Exemption certificates

Store the documentary proof behind exemption claims — diplomatic cards, government exemption certificates, entity exemptions — and let proof-gated exemption rules verify it automatically at calculation time.

Why certificates exist

Many jurisdictions exempt certain stays from lodging taxes — diplomatic missions, federal employees on official travel, charitable entities — but only when the operator holds valid documentation. Waiving tax without the paperwork is an audit finding; collecting tax from a genuinely exempt guest is a billing dispute. Certificates close that loop: the exemption only fires when a calculation references a certificate that actually backs it.

Detail
The gate is fail-closed by construction. A certificate-gated exemption rule charges full tax unless the booking references a certificate that passed every check. The validation flag is computed server-side — API callers can send a certificate reference, never the validation result itself.

Managing certificates

  1. 1
    Add the certificate
    Certificates → Add a certificate. Record the holder, type, certificate number, issuing authority, validity window, and (optionally) the jurisdictions it covers.
  2. 2
    Attach the proof document
    Upload the scanned certificate (PDF, PNG, or JPEG, up to 5 MB). The file is stored with the record and retrievable for audits.
  3. 3
    Reference it on a calculation or booking
    In the Calculator (Guests & Booking Purpose section) pick the certificate, or pass exemption_certificate_id in the API request. The server validates it and, if valid, certificate-gated exemption rules can fire.
  4. 4
    Watch expiry
    The list shows a computed status — active, expiring soon (30 days), expired, or revoked — so renewals never surprise you.

Writes are organization-admin actions (compliance configuration); all members can view the list and use certificates on calculations.

What the server validates

FieldTypeDescription
Organization scope404The certificate must belong to your organization. Unknown or cross-org references are rejected.
Validity window409The window must cover the WHOLE stay — from the check-in date through the last occupied night. A certificate expiring mid-stay is rejected.
Jurisdiction scope409If the certificate lists jurisdiction codes (e.g. US-TX), the booking's jurisdiction must fall under one of them. An empty scope means unrestricted.
Status409Revoked certificates are rejected for new calculations. Existing bookings keep their frozen validation snapshot.
Heads up
Validity is checked against the stay dates, not today's date — recording a past booking whose certificate covered the stay (but has since expired) works, because that's the audit-correct question.

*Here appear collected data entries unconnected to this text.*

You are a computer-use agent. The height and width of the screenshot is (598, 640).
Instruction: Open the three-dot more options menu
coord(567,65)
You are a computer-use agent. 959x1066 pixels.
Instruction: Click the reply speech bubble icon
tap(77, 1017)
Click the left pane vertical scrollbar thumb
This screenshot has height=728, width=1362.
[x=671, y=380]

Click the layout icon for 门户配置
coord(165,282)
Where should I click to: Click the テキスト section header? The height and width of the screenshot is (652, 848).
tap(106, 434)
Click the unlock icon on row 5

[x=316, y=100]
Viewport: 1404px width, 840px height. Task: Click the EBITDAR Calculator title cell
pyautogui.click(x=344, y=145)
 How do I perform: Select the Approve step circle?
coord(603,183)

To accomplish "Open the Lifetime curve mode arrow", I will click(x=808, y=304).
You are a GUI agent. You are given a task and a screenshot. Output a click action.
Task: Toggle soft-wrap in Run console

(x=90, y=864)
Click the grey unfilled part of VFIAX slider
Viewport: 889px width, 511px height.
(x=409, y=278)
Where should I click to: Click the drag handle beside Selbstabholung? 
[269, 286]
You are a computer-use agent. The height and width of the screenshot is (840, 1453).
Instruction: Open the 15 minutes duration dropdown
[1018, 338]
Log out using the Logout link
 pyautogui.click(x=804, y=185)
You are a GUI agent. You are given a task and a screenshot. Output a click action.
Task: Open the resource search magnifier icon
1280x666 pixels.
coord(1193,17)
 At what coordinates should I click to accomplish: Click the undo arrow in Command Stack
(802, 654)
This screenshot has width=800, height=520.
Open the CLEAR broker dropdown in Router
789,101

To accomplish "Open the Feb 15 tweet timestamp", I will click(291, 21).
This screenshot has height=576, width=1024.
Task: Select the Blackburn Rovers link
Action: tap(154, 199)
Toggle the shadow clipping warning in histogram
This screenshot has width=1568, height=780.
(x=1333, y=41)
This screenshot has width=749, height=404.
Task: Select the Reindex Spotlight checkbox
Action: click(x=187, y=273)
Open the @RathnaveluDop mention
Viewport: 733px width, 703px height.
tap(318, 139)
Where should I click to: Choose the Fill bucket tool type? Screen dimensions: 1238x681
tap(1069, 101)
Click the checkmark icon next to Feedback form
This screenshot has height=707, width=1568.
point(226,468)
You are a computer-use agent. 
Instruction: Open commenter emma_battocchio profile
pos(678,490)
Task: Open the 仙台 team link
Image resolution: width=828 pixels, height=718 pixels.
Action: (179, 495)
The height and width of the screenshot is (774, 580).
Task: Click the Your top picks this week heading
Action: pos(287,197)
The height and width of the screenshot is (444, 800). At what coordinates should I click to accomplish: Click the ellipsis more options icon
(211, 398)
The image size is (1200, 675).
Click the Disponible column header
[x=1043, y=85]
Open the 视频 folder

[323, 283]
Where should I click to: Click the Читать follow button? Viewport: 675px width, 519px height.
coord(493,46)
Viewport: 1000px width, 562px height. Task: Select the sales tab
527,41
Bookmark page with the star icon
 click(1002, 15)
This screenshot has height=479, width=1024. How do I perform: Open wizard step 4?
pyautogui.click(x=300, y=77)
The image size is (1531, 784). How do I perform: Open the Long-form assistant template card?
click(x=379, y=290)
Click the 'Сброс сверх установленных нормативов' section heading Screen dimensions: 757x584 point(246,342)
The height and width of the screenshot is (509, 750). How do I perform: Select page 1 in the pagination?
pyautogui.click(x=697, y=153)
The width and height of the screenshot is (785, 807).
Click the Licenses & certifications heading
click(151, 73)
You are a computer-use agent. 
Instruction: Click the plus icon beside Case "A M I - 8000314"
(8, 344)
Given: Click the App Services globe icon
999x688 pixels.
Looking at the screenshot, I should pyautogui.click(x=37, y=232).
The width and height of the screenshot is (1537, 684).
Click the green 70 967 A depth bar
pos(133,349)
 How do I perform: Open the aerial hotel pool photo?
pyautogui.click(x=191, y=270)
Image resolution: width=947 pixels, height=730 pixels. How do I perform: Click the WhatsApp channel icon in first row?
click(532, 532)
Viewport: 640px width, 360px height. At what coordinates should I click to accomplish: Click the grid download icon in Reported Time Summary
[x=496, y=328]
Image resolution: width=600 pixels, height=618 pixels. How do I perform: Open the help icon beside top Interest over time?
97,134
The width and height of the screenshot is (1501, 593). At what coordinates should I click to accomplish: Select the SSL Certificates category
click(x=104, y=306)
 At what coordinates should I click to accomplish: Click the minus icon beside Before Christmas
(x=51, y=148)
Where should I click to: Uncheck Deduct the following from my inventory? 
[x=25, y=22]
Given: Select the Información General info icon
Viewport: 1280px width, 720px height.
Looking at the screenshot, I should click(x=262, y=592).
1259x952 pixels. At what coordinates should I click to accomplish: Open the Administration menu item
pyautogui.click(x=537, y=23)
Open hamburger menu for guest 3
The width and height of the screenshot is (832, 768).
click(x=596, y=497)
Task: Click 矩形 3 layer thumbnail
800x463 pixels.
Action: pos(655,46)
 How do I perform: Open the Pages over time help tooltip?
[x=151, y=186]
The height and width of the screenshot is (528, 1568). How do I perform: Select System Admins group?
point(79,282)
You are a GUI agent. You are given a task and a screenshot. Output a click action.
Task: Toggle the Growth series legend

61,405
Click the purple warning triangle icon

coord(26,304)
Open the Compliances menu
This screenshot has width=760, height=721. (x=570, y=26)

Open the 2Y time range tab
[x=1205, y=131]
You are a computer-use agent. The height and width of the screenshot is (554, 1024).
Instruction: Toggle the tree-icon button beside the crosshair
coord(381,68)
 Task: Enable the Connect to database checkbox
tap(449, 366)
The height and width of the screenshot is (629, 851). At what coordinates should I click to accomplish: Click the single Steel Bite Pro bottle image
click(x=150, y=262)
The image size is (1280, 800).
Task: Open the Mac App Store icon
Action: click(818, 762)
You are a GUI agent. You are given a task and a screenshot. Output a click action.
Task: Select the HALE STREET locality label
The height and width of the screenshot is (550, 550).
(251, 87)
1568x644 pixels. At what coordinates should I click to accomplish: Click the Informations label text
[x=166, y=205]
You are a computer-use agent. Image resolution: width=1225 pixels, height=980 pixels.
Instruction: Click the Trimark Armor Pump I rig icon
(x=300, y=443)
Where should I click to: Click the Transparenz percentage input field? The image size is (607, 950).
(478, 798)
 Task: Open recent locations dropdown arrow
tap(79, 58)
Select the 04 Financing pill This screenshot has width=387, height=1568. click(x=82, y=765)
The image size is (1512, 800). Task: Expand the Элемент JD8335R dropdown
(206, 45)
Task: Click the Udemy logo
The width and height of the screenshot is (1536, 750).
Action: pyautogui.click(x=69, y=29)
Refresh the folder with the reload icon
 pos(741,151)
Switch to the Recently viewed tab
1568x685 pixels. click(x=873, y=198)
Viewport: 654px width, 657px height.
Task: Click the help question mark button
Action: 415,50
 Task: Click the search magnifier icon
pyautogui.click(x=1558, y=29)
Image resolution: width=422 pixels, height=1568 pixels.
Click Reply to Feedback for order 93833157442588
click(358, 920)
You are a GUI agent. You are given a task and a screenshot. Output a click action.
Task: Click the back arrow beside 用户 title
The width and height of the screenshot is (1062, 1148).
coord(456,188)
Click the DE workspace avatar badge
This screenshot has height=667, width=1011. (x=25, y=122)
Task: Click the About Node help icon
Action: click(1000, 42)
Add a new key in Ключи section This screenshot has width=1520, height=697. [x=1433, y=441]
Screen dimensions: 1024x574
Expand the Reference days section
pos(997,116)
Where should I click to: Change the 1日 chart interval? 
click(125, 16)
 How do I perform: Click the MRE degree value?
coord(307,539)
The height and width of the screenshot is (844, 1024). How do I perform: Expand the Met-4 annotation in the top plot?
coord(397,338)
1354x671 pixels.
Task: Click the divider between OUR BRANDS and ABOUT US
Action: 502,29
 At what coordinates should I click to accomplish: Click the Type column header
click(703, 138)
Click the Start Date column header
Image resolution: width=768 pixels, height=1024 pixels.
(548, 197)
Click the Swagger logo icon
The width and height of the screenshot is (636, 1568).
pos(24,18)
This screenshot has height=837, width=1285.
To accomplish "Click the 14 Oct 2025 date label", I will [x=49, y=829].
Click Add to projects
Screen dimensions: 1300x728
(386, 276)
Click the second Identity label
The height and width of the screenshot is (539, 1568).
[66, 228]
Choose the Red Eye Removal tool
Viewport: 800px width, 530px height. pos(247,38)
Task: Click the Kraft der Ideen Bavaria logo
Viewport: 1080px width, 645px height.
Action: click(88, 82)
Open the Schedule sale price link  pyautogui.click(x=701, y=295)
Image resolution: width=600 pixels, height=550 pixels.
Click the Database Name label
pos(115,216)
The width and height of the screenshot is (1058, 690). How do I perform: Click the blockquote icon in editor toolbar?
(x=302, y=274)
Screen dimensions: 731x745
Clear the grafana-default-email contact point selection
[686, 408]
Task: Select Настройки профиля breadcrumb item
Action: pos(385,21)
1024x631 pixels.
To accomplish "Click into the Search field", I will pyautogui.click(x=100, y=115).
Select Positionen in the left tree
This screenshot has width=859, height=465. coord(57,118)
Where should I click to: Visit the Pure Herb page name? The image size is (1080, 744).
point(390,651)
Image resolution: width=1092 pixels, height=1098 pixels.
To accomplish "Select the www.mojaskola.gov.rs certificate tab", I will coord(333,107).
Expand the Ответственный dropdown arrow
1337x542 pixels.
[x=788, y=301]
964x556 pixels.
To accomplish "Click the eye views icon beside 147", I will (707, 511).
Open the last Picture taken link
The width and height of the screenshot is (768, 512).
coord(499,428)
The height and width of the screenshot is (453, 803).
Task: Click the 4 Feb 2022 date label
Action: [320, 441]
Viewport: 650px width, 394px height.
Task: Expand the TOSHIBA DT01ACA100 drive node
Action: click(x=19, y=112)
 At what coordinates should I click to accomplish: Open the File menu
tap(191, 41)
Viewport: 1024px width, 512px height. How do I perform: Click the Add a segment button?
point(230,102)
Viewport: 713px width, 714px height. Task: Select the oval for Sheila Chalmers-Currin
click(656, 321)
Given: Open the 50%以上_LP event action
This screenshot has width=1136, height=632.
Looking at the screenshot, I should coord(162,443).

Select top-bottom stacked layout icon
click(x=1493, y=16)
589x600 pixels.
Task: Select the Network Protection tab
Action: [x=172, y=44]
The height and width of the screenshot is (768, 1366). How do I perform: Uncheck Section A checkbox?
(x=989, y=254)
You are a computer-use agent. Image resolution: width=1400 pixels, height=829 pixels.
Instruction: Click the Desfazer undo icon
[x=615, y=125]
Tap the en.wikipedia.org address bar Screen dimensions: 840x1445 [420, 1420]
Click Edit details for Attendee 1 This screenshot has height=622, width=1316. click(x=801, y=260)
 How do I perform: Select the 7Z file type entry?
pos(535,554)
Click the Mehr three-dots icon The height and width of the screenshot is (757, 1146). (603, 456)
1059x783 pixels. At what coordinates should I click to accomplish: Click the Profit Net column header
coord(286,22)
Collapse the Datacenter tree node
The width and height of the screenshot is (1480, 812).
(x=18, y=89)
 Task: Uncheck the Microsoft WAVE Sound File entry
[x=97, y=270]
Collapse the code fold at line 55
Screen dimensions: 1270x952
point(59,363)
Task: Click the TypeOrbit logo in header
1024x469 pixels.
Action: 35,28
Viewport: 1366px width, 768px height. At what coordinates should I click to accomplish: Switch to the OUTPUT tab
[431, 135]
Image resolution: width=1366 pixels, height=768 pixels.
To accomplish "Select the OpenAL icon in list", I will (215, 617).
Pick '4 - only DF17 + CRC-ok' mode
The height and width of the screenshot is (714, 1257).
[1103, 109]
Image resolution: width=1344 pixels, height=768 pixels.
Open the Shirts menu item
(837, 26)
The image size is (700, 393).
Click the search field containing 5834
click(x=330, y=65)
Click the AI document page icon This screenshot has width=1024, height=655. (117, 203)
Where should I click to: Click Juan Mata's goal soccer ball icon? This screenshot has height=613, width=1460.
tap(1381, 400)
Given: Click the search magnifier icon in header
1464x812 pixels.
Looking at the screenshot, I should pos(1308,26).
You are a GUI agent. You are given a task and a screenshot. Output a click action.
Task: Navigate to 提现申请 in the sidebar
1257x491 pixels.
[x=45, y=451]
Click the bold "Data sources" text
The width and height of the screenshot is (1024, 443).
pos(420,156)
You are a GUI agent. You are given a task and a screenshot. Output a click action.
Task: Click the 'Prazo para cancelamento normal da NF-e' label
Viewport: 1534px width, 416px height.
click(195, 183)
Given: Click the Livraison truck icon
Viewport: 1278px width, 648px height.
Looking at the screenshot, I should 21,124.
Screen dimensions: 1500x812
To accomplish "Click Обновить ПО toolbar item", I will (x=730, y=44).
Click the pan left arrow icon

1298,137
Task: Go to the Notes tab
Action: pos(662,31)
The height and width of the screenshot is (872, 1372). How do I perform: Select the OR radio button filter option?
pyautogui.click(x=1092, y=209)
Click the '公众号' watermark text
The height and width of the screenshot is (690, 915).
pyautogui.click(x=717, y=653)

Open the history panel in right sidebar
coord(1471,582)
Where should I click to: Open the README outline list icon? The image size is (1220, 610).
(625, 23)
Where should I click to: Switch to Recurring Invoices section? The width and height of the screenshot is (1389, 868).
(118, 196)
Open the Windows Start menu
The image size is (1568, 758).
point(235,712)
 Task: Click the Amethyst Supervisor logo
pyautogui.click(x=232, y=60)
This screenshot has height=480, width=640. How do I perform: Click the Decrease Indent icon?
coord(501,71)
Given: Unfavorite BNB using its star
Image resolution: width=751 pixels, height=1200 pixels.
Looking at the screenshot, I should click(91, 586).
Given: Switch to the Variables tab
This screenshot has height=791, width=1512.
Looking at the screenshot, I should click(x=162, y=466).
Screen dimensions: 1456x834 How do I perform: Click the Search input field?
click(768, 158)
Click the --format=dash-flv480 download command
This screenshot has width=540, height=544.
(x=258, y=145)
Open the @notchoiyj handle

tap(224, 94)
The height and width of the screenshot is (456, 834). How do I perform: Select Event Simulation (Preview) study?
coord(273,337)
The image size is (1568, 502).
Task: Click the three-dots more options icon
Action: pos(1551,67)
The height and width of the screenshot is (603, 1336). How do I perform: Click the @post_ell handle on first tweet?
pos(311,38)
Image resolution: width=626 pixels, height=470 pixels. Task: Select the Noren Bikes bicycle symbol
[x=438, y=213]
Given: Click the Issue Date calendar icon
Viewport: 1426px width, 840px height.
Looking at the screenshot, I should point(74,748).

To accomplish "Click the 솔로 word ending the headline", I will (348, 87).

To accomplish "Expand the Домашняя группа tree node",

Snapshots and audit defense

When a booking is created with a certificate, the validation result — holder, type, number, window, and the validation timestamp — is frozen into the booking's response snapshot. Editing or revoking the certificate later never retro-changes a persisted booking, and adjusting a booking re-validates the certificate against the new calculation. The booking detail page shows the frozen certificate panel; the certificate record links back to every booking that used it.

Authoring note for rule authors: certificate-gated rules AND the entity condition with has_valid_exemption_certificate == true (optionally narrowing by exemption_certificate_type). Existing rules that don't reference those fields are completely unaffected. See Rules & exemptions for rule anatomy.

What this is (and isn't)

This wave ships certificate storage, validation, and the calculation gate. Outbound collection campaigns (emailing guests for certificates), OCR extraction, and state-registry verification of certificate numbers are not included yet — the certificate's authenticity remains the operator's check-in responsibility, exactly as it is on paper today.